Etimología de ‘trabajo’

16 de Febrero de 2008

Trabajo viene del latín tripalium, que significaba literalmente ‘tres palos’ y era un instrumento de tortura formado por tres estacas a las que se amarraba al reo.

Mediante una evolución metafórica, adquirió el sentido de ‘penalidad, molestia, tormento o suceso infeliz’ (Dicccionario de la Real Academia Española: trabajo, 9.). Eso es lo que significa en este ejemplo:

[…] quando veais que Dios embia trabajos, hambres, necessidades y guerras, no os aflijais ni penseis que Dios no se acuerda de vosotros, que no ay quando mas os quiera que el dia que os dà trabajos: ya la persecucion, ya la enfermedad, ya la muerte del padre, ya la del marido, ya la pobreza […] [Cristóbal Lozano: El Rey penitente: David arrepentido, 3.ª impresión, Valencia, 1698]

En el ejemplo anterior podemos reconstruir la metáfora inicial: sufrir una enfermedad es como estar atado a un instrumento de tortura.

Esta primera evolución metafórica supuso perder los rasgos más específicos del significado: ya no hay aquí maderas, ni se ata a nadie a ningún sitio; tan solo ha quedado la idea más general de sufrimiento.

El actual sentido de ‘ocupación retribuida’ resulta de una ulterior evolución metafórica a partir de aquí. Lo que se produce ahora es una especialización del significado, que pasa a ser más concreto, más específico.

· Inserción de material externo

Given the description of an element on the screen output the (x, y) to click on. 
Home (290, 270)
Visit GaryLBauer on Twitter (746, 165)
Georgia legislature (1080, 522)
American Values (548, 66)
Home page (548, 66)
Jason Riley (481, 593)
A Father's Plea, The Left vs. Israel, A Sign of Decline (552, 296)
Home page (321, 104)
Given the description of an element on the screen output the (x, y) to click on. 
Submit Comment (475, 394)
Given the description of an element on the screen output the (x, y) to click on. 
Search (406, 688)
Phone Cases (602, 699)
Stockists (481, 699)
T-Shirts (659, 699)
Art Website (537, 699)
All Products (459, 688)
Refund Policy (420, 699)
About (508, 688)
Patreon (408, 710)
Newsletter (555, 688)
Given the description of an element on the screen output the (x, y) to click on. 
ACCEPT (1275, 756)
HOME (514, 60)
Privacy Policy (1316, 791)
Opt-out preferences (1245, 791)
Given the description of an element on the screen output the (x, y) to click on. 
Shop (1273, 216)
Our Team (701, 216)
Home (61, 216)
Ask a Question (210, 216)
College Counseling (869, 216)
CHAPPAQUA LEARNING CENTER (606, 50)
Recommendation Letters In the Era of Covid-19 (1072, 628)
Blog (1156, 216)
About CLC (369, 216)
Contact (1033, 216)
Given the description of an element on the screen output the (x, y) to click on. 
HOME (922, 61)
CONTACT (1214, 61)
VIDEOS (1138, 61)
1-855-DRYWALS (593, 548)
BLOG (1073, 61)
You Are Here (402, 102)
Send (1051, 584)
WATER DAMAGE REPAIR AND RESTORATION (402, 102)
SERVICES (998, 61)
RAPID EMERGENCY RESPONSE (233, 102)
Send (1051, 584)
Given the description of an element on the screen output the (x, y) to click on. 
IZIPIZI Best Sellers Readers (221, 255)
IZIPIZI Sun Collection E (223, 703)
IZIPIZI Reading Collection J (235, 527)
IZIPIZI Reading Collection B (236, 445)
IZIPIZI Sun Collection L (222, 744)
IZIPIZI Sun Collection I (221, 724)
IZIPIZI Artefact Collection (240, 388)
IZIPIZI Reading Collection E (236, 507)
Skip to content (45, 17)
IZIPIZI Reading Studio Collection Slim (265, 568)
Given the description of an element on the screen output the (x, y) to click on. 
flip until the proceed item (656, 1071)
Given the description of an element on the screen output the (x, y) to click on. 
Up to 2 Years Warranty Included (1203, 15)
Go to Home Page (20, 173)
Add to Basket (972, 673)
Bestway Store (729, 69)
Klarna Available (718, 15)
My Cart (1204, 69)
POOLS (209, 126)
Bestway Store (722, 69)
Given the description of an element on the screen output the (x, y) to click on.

En los cambios de significado de esta palabra hay también un elemento metonímico que liga la parte con el todo, el efecto con la causa: una parte (un efecto) de la tortura es el sufrimiento, que también está presente en cualquiera de las actividades con las que nos ganamos el pan. Pensemos, sobre todo, que en los antiguos trabajos en el campo este era un sufrimiento físico intenso. Cualquiera que haya vendimiado, sin ir más lejos, sabe lo que es el dolor de riñones, helarse por la mañana, sudar al mediodía, mojarse cuando llueve…

No, si al final va a resultar que no se está tan mal en la oficina… ¿o sí?